→ **AUSGEWÄHLTER AUSZUG**

Gesetzliche Grundlage

Seit 2006 steht ausdrücklich im Gesetz, dass die Leiter eines Unternehmens solidarisch verpflichtet sind, die Lohnsteuervorauszahlungen und die Mehrwertsteuer abzuführen. Das bedeutet, dass der Unternehmensleiter in Anspruch genommen werden kann, wenn die Gesellschaft ihren Pflichten nicht nachkommt. Das Finanzamt hat also eine zusätzliche Sicherheit, denn es kann sich an eine weitere Person wenden, um die Steuerschulden einzuziehen.

Welche Unternehmensleiter?

Alle Unternehmensleiter, die mit der Geschäftsführung einer juristischen Person betraut sind, fallen unter diese Regelung, sowohl von Gesellschaften als auch von gemeinnützigen Vereinen (VoG), sowohl von in- als auch von ausländischen Unternehmen.

Wann haftet der Unternehmensleiter?

Um den Unternehmensleiter in Anspruch nehmen zu können, müssen zwei Bedingungen erfüllt sein: (1) an erster Stelle muss die Gesellschaft oder die VoG bei der Einhaltung ihrer steuerlichen Pflichten (Abführung der Lohnsteuervorauszahlung und/oder der Mehrwertsteuer) nachlässig gewesen sein und (2) außerdem muss dieses Versäumnis der Gesellschaft auf einen persönlichen Fehler des Leiters zurückzuführen sein.

Die Beweislast liegt beim Finanzamt. Dieses muss somit nachweisen, dass das Unternehmen einen Fehler gemacht hat. Das Gesetz macht es dem Finanzamt allerdings leicht. Das Finanzamt darf sich nämlich auf die widerlegbare Vermutung berufen, dass die wiederholte Unterlassung der Abführung der Lohnsteuervorauszahlung oder der Mehrwertsteuer an sich schon beinhaltet, dass der Unternehmensleiter einen Fehler gemacht hat.

→ **BEREITGESTELLTE ANGABEN**
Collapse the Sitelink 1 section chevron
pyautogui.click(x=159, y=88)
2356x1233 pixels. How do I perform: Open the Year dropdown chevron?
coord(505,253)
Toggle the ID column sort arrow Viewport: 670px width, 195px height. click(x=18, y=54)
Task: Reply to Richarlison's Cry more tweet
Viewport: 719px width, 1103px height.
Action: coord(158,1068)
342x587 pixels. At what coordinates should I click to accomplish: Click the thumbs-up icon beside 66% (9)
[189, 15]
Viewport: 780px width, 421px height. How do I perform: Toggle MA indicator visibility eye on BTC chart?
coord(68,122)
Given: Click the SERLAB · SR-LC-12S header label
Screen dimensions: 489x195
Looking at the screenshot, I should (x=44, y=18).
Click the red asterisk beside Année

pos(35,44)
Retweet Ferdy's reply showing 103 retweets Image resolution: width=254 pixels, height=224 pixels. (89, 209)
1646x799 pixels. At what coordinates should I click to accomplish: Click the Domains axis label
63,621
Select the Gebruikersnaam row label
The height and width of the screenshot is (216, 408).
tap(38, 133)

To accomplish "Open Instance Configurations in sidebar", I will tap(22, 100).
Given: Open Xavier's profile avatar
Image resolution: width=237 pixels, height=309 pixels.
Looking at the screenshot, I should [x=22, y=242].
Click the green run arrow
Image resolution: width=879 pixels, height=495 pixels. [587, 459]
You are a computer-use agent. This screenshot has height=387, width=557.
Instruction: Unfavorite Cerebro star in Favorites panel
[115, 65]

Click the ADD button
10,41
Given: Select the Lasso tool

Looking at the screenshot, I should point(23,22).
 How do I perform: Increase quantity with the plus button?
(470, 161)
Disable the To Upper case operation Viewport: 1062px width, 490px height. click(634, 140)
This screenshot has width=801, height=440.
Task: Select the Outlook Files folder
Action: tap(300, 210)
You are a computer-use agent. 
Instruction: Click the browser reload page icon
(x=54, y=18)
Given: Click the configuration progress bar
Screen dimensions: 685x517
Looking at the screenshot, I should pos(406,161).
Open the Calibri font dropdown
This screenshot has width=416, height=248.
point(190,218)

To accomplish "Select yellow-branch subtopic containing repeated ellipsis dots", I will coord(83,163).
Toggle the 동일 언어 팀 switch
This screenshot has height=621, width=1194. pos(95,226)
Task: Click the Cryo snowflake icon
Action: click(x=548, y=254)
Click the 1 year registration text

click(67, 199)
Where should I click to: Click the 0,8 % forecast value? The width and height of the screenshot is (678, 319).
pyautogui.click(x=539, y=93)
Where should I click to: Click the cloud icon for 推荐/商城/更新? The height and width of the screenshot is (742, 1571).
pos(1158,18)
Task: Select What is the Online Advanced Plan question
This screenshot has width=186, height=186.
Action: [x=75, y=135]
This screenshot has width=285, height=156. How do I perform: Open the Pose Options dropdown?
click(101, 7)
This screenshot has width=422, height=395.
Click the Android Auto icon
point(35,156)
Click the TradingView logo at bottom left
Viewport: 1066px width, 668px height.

→ **SELBST AUSPROBIEREN**
Schreib bitte den Abschnitt des Textes über die Haftung von Unternehmensleitern noch einmal ab, der mit den Worten „Alle Unternehmensleiter, die“ beginnt und mit „von ausländischen Unternehmen.“ endet. Ändere dabei „Geschäftsführung“ in „Leitung“.

→ **LÖSUNG DER AUFGABE**
Alle Unternehmensleiter, die mit der Leitung einer juristischen Person betraut sind, fallen unter diese Regelung, sowohl von Gesellschaften als auch von gemeinnützigen Vereinen (VoG), sowohl von in- als auch von ausländischen Unternehmen.